WHAT NEEDS TO BE DONE ::
Reproduce, word for word, the stretch of entries from the line containing "Click the BL? battery level link" through the end of the entries.

-- BEGIN LISTING --

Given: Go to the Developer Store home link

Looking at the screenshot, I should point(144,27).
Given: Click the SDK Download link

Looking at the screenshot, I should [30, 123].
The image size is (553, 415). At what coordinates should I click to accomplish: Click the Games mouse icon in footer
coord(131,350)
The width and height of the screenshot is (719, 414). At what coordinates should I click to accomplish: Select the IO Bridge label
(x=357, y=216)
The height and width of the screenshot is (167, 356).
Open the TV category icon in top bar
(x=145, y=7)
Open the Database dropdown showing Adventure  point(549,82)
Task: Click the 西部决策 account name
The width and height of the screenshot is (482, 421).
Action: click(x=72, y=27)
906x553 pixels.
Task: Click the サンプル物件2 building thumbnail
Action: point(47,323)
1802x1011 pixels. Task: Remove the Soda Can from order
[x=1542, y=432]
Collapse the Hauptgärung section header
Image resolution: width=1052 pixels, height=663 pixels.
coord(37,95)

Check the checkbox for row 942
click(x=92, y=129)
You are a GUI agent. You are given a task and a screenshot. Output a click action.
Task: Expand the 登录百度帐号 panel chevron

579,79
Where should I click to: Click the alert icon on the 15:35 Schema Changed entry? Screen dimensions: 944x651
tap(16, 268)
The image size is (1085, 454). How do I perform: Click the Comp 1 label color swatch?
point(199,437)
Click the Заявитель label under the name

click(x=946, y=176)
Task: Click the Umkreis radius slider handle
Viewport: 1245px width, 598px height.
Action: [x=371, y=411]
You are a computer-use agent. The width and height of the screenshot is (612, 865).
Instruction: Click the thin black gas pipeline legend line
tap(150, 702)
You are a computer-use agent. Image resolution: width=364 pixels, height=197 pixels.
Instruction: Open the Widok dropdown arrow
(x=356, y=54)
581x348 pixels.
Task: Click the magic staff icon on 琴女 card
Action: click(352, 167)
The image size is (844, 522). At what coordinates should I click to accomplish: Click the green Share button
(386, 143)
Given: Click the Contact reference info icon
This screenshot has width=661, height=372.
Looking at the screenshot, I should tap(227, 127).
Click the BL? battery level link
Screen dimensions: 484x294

-- END LISTING --

FULL SOLUTION ::
Click the BL? battery level link
Screen dimensions: 484x294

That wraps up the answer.